*EXERCISES TO COMPLETE:*
a) Reproduce the passage of the article on family caregivers starting at "They didn’t. So" and ending at "our caree needs.", substituting "summit" for "conference".
b) According to the article on family caregivers, how many more home health aides will be needed in 2025?

*EXTRACTED TEXT:*
───

Who Solves the Direct Care Workforce Shortage? Family Caregivers
We'll need another 400,000 home health aides in 2025 to meet the demands.
In June, my dad was discharged from the hospital and back to his apartment with home health and palliative care. When his home health nurse visited him the day after he returned home, I asked if we also could have a home health aide. “If we have one available,” she said. “But we probably don’t.”
They didn’t. So we figured it out.
I attended a home care conference last week and had an opportunity to listen to the directors of home care, home health and hospice organizations discuss their business. As these directors talked about the direct care worker shortage, I realized something incredibly obvious:
Family caregivers solve the shortage.
We step in to provide care. We make the sacrifices to be available to deliver the care our caree needs.
The shortage directly impacts us which means we make up the shortage. We can’t tolerate a caree not receiving care. So we figure it out no matter the cost to ourselves.

───

*DATASET EXTRACT:*

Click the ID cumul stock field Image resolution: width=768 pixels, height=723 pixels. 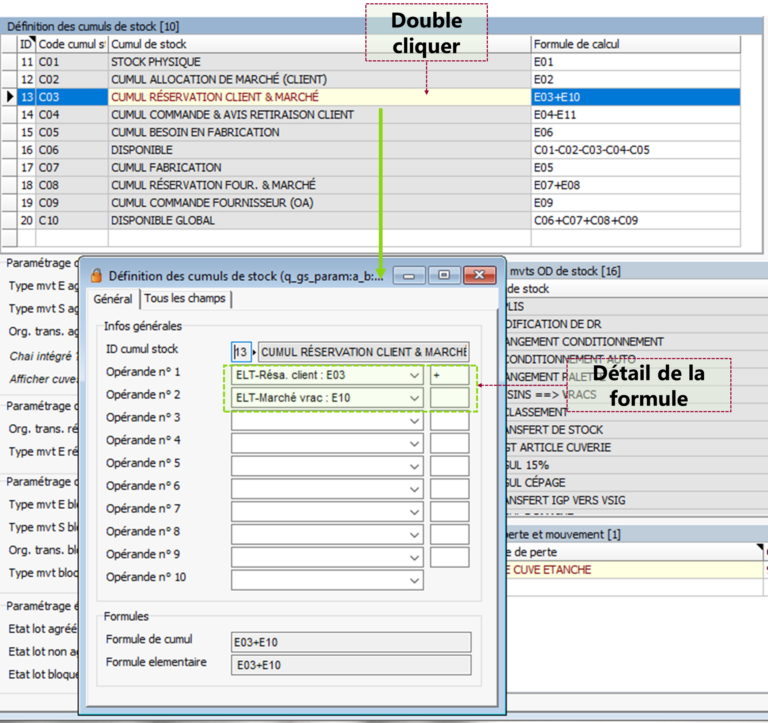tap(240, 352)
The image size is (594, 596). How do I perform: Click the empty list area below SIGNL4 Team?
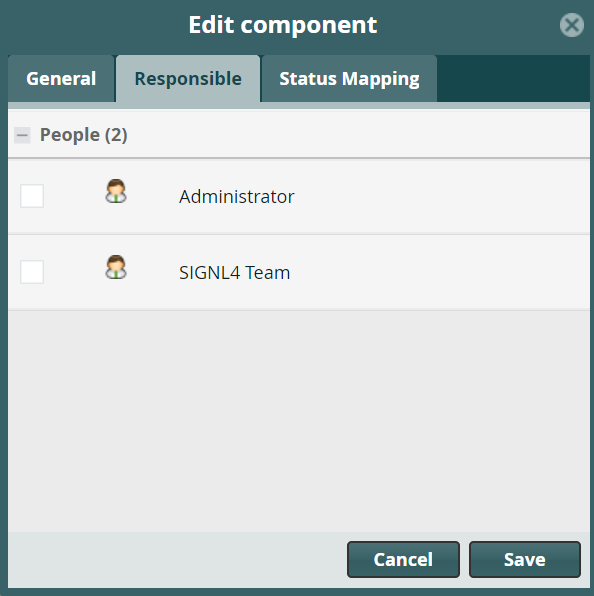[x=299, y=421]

───

*ANSWERS BY ITEM:*
a)
They didn’t. So we figured it out.
I attended a home care summit last week and had an opportunity to listen to the directors of home care, home health and hospice organizations discuss their business. As these directors talked about the direct care worker shortage, I realized something incredibly obvious:
Family caregivers solve the shortage.
We step in to provide care. We make the sacrifices to be available to deliver the care our caree needs.

b) 400,000